## start Supplied records
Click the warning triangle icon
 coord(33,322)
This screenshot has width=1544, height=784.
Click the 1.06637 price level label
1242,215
## end Supplied records
## start Supplied records
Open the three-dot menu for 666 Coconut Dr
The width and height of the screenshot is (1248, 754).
## end Supplied records
## start Supplied records
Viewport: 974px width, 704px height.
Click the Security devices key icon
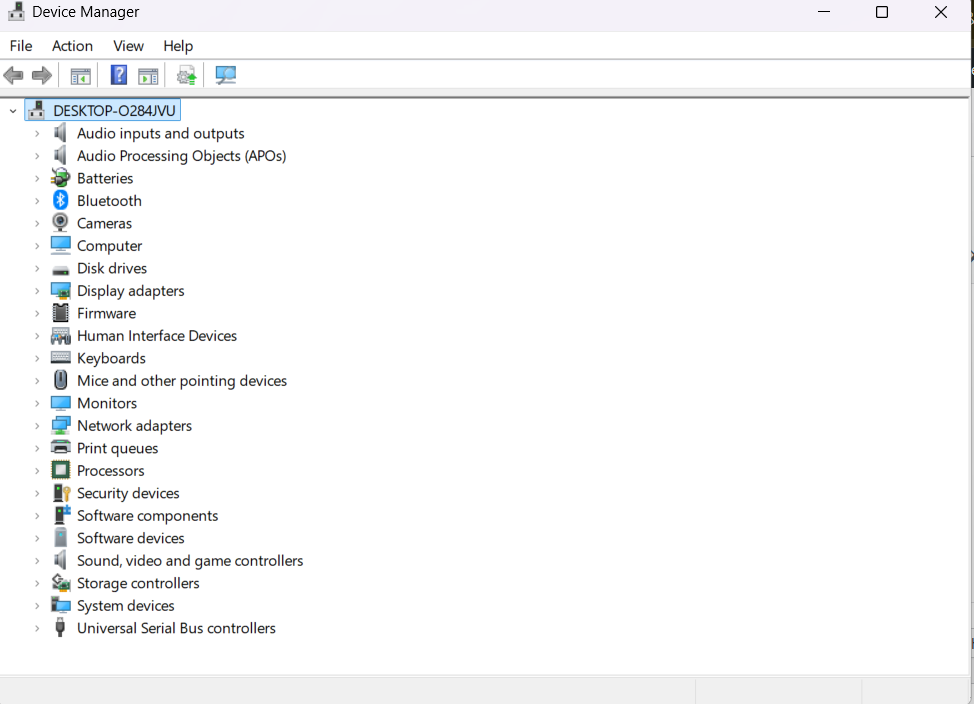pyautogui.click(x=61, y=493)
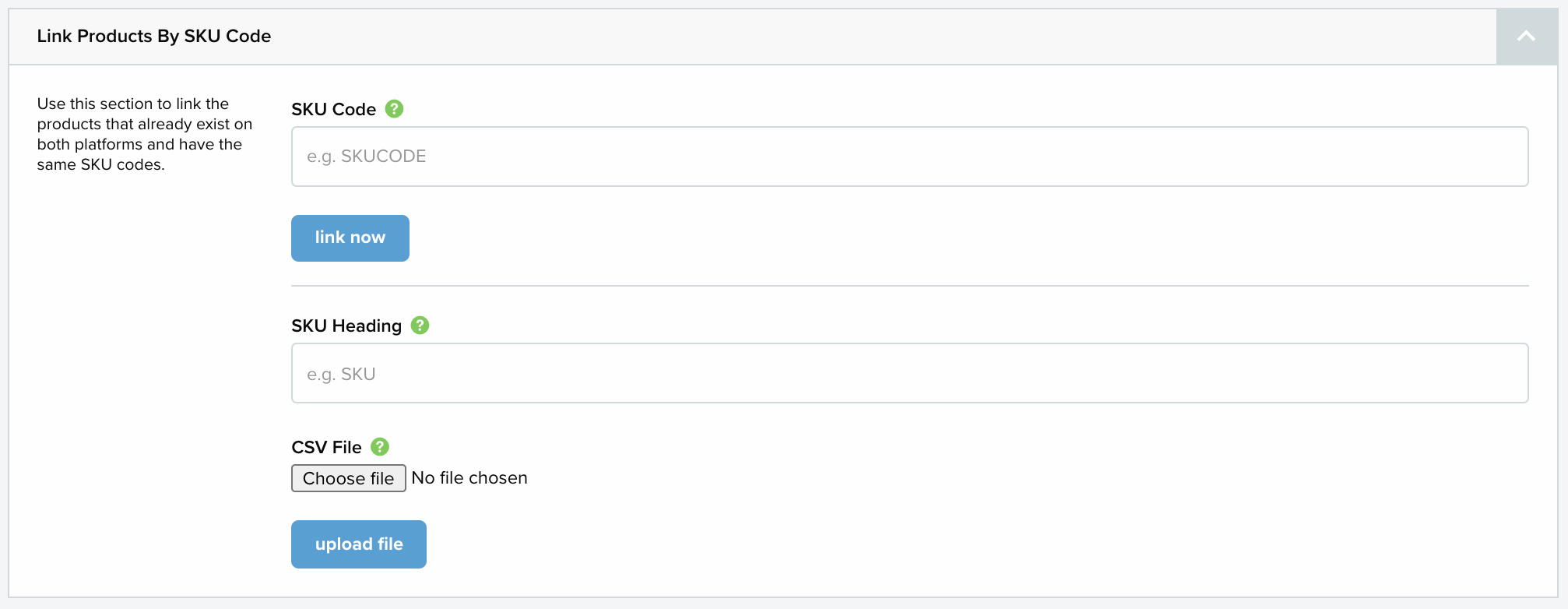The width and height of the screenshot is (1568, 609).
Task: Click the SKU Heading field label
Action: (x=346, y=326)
## end Supplied records
* **Your instructions**:
Copy out the rows from the line containing "Viewport: 974px width, 704px height." through the line containing "Action: (x=346, y=326)", both included, and leave the pictures out of your answer.

* **Result of this task**:
Viewport: 974px width, 704px height.
Click the Security devices key icon
pyautogui.click(x=61, y=493)
The width and height of the screenshot is (1568, 609).
Task: Click the SKU Heading field label
Action: (x=346, y=326)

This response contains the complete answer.